Selon la règle de l’Église du Christ, ce mystère doit être célébré par sept prêtres, mais en cas de nécessité, ils peuvent être moins, et même un seul prêtre peut le célébrer. Cependant, le malade est oint d’huile sainte sept fois.
Les malades sont-ils réellement guéris par le mystère de la Sainte Onction ?
Chez nous, ce mystère est ordinairement célébré sur des malades déjà sans espoir ; néanmoins, ils se rétablissent souvent de leur maladie et, en tout cas, reçoivent un soulagement de leurs souffrances douloureuses.
Ce mystère existe-t-il chez les sectaires ?
Les sectaires n’ont pas de véritable autorité sacrée, ni de prêtres pleins de grâce ; c’est pourquoi ils ne peuvent pas célébrer le mystère de la Sainte Onction.
Comment les sectaires justifient-ils l’absence de ce mystère chez eux ?
Les sectaires disent que dans (Jc 5, 14-15), il n’est pas question d’un mystère. Selon leur conception, il s’agirait ici d’un simple traitement à l’huile, comme les Apôtres en pratiquaient pendant leur prédication (Mc 6, 13).
Que répondre aux sectaires sur cette invention ?
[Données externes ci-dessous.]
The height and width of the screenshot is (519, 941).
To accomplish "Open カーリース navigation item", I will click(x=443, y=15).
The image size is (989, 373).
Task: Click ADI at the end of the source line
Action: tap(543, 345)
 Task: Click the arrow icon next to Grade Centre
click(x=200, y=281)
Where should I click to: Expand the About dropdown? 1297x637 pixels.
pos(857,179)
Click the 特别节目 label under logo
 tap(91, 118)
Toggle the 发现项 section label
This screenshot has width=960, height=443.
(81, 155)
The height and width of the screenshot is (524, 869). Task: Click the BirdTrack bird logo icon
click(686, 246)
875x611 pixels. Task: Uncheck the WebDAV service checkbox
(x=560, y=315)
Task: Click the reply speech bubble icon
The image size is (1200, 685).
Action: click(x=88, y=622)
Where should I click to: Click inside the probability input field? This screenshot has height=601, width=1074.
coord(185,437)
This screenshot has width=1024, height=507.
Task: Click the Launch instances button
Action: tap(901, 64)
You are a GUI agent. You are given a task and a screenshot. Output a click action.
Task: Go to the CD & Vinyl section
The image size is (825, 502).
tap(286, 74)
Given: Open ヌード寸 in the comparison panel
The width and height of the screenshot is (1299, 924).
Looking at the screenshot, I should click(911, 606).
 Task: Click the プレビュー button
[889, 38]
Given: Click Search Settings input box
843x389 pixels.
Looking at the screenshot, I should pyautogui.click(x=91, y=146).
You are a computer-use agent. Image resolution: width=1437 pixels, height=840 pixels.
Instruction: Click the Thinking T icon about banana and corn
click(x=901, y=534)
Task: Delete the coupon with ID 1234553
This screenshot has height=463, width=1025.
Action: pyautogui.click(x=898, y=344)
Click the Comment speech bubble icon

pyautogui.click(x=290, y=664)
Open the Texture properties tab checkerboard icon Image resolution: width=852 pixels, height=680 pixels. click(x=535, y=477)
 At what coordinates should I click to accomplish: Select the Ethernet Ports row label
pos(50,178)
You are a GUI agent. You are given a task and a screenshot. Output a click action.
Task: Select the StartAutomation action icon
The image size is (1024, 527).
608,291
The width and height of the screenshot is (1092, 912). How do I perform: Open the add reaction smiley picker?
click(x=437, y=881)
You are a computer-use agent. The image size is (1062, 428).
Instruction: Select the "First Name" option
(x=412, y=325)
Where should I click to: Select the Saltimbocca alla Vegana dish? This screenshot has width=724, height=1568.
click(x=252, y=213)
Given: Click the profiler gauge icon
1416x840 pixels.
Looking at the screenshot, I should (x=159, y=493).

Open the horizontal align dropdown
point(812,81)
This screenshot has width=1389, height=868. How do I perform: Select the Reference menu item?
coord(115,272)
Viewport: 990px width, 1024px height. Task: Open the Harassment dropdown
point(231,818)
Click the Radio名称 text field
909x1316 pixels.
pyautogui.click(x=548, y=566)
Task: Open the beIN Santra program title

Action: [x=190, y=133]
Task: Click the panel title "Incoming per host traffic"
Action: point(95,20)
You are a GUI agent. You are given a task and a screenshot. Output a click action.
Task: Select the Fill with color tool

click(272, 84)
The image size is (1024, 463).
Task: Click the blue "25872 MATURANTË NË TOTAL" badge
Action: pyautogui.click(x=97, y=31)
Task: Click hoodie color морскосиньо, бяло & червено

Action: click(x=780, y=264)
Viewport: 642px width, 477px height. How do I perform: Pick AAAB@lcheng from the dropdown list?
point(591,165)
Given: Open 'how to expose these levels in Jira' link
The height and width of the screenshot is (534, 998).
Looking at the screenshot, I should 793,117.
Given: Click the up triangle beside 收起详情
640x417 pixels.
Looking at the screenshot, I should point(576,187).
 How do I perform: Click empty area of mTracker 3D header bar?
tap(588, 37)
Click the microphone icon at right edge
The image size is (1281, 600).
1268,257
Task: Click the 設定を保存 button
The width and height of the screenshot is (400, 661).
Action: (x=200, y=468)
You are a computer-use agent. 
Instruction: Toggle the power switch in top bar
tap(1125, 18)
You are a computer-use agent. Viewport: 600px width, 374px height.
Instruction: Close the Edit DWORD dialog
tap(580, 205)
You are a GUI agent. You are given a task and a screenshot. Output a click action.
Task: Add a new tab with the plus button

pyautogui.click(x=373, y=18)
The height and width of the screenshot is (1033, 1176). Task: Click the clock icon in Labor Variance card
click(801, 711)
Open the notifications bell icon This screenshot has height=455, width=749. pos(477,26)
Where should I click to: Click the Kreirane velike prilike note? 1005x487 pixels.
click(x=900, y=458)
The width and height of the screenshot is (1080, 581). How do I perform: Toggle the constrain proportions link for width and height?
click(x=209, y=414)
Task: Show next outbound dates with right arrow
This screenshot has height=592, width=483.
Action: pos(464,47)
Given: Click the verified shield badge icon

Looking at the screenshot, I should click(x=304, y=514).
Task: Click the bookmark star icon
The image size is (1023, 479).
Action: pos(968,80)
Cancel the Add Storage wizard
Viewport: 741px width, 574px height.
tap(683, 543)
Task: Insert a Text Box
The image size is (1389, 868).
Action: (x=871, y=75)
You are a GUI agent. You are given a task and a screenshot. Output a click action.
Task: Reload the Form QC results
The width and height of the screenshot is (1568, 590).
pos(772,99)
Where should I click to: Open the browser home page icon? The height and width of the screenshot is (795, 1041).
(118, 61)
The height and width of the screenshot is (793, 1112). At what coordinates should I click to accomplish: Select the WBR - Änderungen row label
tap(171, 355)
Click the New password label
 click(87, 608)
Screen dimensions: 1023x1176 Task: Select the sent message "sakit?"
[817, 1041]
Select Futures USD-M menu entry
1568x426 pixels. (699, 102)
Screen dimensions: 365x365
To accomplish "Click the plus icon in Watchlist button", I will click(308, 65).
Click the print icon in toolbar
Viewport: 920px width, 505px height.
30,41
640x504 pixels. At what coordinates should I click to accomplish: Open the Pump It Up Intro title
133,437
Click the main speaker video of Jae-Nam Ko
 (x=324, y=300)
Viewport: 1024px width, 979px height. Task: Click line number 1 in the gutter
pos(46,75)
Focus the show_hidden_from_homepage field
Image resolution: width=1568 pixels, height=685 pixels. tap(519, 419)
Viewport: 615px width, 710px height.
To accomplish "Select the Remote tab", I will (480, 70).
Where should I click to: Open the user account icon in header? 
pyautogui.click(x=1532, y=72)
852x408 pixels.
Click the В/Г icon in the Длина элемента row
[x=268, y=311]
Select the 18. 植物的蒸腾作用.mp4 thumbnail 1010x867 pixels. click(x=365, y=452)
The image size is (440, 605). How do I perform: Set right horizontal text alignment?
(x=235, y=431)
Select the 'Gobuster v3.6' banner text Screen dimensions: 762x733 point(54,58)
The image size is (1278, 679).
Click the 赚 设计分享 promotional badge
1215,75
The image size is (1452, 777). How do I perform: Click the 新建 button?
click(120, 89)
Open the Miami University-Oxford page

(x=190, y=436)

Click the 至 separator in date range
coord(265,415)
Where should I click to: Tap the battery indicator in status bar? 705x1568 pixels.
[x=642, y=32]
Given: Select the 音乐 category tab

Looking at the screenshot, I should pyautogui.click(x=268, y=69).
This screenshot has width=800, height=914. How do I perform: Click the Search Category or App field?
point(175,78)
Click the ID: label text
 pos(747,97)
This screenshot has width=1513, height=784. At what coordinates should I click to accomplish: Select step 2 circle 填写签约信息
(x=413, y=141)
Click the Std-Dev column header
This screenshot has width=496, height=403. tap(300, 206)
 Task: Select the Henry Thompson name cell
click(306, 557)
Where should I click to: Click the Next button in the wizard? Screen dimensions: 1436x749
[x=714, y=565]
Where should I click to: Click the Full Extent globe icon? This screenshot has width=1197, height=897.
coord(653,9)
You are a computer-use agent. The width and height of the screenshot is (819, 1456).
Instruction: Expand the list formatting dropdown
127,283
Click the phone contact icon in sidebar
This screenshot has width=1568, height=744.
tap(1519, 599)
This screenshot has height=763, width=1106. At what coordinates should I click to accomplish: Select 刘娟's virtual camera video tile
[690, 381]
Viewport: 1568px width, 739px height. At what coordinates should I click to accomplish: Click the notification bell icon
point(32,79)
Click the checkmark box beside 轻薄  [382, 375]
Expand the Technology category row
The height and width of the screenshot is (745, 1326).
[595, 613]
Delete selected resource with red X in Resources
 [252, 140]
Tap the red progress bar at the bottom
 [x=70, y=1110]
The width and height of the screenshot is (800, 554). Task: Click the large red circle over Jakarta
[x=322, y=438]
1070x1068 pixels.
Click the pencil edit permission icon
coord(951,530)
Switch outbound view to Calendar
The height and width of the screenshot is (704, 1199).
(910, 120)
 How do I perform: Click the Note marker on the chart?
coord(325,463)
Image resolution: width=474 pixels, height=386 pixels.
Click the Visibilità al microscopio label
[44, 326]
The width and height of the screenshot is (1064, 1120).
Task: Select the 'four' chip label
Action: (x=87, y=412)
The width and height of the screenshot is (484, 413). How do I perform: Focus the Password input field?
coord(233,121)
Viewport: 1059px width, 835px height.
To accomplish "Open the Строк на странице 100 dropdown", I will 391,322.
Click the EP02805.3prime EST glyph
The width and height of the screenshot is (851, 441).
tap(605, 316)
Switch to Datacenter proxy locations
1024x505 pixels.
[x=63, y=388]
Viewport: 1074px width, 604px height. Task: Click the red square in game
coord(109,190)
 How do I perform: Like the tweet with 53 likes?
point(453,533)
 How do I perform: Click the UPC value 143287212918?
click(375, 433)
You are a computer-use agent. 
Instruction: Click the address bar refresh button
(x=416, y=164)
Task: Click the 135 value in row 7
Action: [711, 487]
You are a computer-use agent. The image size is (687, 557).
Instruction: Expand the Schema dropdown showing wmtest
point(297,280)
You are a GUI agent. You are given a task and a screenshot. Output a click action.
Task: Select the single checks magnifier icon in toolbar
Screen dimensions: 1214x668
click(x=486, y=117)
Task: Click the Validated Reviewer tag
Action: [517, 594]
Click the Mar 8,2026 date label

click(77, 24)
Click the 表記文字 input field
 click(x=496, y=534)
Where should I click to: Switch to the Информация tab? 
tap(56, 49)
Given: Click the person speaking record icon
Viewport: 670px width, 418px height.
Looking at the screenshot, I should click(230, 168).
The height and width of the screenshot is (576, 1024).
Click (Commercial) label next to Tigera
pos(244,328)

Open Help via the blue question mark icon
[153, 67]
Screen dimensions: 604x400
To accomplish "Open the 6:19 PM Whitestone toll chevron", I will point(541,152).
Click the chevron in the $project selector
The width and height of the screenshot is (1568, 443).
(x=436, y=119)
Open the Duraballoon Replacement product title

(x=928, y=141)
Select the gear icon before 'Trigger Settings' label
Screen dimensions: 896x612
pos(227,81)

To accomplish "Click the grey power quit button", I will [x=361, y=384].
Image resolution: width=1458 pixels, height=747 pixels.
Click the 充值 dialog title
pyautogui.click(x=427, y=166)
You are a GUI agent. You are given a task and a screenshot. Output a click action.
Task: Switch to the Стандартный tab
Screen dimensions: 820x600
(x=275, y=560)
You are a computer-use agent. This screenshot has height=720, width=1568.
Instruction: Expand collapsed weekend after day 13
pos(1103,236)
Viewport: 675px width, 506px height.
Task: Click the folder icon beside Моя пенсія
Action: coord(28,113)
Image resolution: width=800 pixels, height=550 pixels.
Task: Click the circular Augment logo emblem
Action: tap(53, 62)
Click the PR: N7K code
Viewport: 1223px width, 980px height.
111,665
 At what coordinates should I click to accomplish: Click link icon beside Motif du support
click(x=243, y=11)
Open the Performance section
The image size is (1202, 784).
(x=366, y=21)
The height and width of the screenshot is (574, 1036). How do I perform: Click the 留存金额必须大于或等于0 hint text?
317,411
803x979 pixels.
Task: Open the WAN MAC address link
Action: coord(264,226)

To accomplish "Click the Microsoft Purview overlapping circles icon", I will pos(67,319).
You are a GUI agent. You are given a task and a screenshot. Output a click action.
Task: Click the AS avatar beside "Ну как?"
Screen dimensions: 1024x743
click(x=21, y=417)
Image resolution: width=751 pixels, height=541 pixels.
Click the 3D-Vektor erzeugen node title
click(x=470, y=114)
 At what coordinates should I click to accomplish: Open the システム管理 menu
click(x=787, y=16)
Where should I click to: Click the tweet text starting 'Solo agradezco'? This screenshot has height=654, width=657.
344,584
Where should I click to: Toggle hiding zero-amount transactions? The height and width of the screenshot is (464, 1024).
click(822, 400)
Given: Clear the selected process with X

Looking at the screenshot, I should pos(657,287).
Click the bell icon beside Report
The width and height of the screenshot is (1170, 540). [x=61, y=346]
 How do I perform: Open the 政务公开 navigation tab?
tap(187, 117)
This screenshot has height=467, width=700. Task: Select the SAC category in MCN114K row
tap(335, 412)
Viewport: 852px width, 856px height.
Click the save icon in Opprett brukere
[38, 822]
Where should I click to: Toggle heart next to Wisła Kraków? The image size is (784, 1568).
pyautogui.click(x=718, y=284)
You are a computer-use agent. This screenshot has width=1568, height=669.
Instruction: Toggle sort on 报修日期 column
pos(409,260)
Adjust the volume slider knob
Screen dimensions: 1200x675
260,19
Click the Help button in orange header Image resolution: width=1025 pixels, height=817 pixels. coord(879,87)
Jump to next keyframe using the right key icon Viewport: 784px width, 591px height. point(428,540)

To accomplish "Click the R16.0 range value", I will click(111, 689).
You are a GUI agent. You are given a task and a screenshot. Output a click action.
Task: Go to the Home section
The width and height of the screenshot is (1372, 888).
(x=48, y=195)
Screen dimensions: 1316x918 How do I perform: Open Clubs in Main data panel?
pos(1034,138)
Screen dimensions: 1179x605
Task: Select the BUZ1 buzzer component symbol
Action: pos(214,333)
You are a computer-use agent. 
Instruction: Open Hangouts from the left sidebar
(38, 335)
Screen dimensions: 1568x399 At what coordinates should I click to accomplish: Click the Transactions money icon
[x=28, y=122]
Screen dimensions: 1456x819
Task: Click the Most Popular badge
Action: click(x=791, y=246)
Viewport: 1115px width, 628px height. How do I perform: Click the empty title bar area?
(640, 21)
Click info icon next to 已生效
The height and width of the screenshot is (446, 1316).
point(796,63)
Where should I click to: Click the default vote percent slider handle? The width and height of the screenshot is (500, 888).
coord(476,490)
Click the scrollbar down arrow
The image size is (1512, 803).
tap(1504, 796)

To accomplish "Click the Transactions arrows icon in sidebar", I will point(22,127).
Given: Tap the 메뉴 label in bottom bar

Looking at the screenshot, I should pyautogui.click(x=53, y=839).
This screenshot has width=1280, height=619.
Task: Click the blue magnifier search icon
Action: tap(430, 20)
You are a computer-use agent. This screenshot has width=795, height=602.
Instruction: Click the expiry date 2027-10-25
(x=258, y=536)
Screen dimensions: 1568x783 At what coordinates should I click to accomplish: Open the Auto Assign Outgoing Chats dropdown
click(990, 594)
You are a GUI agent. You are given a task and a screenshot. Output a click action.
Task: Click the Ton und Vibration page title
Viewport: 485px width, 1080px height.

Les sectaires sont dans l’erreur lorsqu’ils pensent que la Sainte Onction n’est pas un mystère particulier. Les Apôtres, effectivement, « oignaient d’huile beaucoup de malades et les guérissaient » (Mc 6, 13), mais cela n’est pas ce dont parle l’Apôtre Jacques. Une onction d’huile semblable (celle dont il est question dans Mc 6, 13) s’est conservée dans l’Église du Christ sous une autre pieuse coutume : dans tous ses lieux saints, les chrétiens prennent de l’huile sanctifiée pour oindre les malades, et les malades sont souvent guéris. Mais en plus de cela, il existe le mystère de la Sainte Onction. Si l’Apôtre Jacques parlait d’un simple traitement à l’huile, pourquoi ordonnerait-il d’appeler « les prêtres de l’Église » pour une prière et une onction particulières ? Il est clair qu’il s’agit ici d’un mystère particulier de la grâce.
Cela est encore plus évident du fait que, dans le mystère de la Sainte Onction, le malade reçoit, outre l’aide contre le mal corporel, également la rémission des péchés. Si l’Apôtre Jacques parlait d’une simple onction thérapeutique à l’huile, comme le pensent les sectaires, il ne serait alors pas question de la rémission des péchés. Or l’Apôtre dit expressément : « s’il a commis des péchés, ils lui seront remis » (Jc 5, 15). C’est donc bien un mystère de l’Église, et non un simple remède matériel.
Source : Dobroe Ispovedanie (La Bonne Confession), Catéchisme orthodoxe anti-sectaire, N. Varjanski, réédition de l’édition de 1910, Moscou, Blagovest, 1998, 350 p.